DOCUMENT:
I think the main problem, or one of them, is that you're not using the
proper mechanism for generating sequential numbers.  If you used a
real SEQUENCE instead of a one-row table you wouldn't get the MVCC
penalty from updating that table thousands of times, which is part of
your problem I think.

I understand your issue with not wanting to change existing code, but
the fact is that a sequence is the right way to do this in PostgreSQL.
Updating a one-row table as you're doing requires a new copy of the
row to be created each time it's updated (because of MVCC) which slows
things down until VACUUM is run.

Try using a sequence along with wrapping everything in a transaction
(turn off autocommit and use BEGIN and COMMIT) and I think you'll be
pleasantly surprised. 

-Doug
-- 
Let us cross over the river, and rest under the shade of the trees.  --T. J. Jackson, 1863


Re: Performance problems???

От
Tom Lane
Дата:
James Patterson <jpatterson@amsite.com> writes:
> I have observed some disturbing behavior with the latest (7.1.3) version of
> PotgreSQL.

Try vacuuming the "control" table every so often --- you're accumulating
huge numbers of dead rows in it.

Even better, replace "control" with a sequence object.
        regards, tom lane


Re: Performance problems???

От
Hannu Krosing
Дата:
James Patterson wrote:
> 
> I have observed some disturbing behavior with the latest (7.1.3) version of
> PotgreSQL.
> 
> In an application that I am working on with a team of folks, there is a
> specific need to execute a series of SQL statements similar to those used in
> the 'loaddb.pl' script included below. Without getting into better ways to
> increment rowid's (this code is part of another tool that we are using), I'd
> like to know why I get the following results with PostgreSQL and MySQL.
> 
> In 3 separate runs I get the following PostgreSQL results:
> 
>     o 1 -    2000 records inserted in 12 seconds.
>     o 2001 - 4000 records inserted in 16 seconds.
>     o 4001 - 6000 records inserted in 20 seconds.
> 
> You see, there is a clear performance degradation here that is associated
> with the number of records in the database. It appears that the main culprit
> is the update statement that is issued (see 'loaddb.pl' script below). This
> performance behavior is not expected. Especially with so few rows in such a
> small table.

DATA SHOWN:
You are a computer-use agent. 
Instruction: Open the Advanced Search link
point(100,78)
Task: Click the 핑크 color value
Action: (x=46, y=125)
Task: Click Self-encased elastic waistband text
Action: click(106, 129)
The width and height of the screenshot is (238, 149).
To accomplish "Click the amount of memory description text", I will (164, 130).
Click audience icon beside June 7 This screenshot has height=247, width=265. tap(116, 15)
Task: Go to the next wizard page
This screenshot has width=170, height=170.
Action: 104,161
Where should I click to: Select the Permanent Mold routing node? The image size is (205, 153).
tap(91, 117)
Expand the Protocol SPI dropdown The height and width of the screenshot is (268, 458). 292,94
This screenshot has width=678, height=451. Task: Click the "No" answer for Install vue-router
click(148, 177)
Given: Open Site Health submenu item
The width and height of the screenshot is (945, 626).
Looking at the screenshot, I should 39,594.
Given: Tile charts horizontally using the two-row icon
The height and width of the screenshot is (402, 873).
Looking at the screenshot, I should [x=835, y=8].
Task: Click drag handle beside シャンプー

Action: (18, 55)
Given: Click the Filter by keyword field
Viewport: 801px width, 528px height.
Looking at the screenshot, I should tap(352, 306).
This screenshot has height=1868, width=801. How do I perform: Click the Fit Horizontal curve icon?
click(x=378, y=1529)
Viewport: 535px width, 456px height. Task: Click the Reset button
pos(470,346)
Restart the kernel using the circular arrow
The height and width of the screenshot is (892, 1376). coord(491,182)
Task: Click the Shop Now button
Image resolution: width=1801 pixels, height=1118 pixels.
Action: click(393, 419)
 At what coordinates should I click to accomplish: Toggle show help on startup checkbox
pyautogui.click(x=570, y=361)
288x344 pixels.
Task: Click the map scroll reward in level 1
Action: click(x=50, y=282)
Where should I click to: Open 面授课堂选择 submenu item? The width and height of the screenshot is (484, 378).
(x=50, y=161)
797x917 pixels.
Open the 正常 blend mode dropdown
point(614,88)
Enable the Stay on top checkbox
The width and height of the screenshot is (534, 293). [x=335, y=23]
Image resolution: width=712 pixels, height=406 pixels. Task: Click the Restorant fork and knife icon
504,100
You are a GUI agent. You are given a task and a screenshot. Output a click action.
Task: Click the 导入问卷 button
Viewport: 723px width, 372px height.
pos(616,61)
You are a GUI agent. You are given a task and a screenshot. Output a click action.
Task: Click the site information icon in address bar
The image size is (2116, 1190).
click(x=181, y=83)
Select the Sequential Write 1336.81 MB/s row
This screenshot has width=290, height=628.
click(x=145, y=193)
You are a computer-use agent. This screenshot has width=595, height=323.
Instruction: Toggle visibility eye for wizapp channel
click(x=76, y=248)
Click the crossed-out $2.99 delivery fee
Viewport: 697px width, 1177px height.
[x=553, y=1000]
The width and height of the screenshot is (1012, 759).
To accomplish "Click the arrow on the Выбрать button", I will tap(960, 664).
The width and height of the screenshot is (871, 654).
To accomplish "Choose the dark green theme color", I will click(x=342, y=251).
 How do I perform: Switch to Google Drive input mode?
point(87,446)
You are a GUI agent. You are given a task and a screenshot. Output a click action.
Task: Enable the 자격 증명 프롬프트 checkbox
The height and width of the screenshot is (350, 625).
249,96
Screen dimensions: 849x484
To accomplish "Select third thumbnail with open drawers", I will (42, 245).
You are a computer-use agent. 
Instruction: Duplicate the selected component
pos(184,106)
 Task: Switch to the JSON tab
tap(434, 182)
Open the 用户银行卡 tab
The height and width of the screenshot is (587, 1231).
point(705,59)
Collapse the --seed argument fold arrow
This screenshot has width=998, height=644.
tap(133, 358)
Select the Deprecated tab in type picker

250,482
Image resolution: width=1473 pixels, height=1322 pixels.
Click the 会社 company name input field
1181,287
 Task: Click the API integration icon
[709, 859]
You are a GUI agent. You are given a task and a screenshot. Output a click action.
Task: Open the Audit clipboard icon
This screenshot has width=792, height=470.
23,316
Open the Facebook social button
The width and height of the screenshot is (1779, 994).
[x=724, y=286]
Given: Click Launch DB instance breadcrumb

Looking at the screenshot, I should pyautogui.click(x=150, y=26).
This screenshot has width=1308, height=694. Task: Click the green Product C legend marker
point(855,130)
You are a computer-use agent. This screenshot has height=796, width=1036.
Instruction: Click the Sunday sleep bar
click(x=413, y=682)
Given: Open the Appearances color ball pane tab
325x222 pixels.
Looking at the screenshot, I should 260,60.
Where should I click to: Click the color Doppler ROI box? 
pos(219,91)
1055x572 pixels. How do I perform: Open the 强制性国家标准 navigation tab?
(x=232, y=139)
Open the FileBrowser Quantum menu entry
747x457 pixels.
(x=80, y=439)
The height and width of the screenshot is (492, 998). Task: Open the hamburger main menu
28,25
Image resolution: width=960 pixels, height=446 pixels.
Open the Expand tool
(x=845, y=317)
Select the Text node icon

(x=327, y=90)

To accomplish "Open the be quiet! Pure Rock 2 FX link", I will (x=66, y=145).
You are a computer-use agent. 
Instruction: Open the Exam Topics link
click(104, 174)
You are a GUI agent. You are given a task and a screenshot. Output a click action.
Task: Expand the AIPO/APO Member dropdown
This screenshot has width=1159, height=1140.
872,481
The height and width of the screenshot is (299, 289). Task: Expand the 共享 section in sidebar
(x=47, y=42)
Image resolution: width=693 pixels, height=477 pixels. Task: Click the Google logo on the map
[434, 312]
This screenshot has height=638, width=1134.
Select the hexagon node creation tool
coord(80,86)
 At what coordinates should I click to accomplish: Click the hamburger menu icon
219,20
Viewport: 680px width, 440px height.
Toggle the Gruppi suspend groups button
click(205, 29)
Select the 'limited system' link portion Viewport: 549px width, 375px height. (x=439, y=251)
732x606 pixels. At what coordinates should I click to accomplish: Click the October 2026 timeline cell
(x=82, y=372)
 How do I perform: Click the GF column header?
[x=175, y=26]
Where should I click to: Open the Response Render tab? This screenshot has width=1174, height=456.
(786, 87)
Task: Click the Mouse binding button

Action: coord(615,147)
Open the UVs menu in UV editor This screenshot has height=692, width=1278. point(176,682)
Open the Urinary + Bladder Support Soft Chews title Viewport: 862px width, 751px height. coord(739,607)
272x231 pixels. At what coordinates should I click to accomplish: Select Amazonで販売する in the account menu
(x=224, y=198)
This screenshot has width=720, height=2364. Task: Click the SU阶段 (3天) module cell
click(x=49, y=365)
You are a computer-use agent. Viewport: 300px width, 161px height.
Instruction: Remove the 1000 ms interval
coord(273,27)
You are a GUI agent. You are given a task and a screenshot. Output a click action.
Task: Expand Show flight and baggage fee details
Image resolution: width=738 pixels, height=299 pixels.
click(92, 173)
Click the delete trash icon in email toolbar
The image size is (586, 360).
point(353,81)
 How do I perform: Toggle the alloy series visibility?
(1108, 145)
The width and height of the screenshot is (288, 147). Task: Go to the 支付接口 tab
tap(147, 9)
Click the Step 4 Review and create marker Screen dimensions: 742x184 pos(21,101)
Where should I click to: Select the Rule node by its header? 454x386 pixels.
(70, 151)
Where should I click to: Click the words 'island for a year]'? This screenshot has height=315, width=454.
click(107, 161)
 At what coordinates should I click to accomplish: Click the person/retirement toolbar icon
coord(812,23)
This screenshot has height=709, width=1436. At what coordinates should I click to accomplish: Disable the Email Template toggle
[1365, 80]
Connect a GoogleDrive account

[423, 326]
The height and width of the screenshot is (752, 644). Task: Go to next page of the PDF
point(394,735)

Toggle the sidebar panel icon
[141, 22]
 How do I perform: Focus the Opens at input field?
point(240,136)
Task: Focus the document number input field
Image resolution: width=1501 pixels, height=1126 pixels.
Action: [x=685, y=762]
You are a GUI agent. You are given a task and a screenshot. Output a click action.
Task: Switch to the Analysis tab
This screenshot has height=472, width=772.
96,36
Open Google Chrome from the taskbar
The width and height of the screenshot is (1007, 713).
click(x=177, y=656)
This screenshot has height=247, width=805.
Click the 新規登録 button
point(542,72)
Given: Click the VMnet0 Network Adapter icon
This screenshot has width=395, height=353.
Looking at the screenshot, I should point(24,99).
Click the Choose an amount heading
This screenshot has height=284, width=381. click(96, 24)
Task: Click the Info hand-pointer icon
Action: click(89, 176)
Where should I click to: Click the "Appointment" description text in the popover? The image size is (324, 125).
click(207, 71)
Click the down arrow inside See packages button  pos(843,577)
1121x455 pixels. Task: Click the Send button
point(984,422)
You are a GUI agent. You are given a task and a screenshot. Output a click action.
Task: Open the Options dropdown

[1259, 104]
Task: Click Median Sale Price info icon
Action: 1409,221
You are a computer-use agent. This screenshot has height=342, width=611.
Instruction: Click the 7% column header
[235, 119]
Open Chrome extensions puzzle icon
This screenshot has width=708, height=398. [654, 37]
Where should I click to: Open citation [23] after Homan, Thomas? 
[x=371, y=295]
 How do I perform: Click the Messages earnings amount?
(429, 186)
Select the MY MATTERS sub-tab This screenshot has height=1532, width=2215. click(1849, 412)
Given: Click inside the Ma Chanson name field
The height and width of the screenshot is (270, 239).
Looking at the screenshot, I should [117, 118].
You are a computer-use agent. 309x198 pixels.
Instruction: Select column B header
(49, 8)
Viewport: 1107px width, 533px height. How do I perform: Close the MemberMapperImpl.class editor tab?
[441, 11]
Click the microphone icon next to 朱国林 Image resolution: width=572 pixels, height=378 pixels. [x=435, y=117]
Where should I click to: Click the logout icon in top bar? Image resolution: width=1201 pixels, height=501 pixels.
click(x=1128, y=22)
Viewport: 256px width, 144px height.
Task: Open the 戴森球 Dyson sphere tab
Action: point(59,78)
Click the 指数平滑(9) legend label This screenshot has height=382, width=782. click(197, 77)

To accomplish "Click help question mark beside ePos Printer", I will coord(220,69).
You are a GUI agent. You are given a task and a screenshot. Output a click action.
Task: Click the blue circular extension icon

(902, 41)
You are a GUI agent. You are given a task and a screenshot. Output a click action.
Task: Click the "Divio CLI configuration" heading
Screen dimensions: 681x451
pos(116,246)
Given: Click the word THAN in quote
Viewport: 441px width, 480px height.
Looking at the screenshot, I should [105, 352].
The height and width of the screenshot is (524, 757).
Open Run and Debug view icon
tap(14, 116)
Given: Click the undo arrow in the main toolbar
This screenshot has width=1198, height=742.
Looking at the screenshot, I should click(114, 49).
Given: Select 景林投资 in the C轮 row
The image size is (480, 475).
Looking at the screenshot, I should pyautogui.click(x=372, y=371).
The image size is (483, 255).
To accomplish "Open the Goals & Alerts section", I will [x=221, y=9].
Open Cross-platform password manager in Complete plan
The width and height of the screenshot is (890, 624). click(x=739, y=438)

BRIEF: Pick up the mailing-list thread on PostgreSQL performance after its final sentence and carry it forward.

TASK RESULT:
> 
> In 3 separate runs I get the following MySQL results:
> 
>     o 1 -    2000 records inserted in 6 seconds.
>     o 2001 - 4000 records inserted in 5 seconds.
>     o 4001 - 6000 records inserted in 6 seconds.
> 
> You see, MySQL performs as expected. There is no performance degradation
> here that is related to the number of records in the database tables.
> 
> I have been a huge fan and advocate of PostgreSQL. I was stunned to see this
> behavior. I am hoping that it is either a bug that has been fixed, or that I
> can alter my PostgreSQL configuration to eliminate this behavior.
> 
> I have an urgent need to resolve this situation. If I cannot solve the
> problem soon, I will be forced to drop PostgreSQL in favor of MySQL. This is
> not something that I wish to do.

You really should us e a sequence.

You will most likely need to change the way you create sequence numbers
even for mysql
as the following is not safe on non-transactional DB.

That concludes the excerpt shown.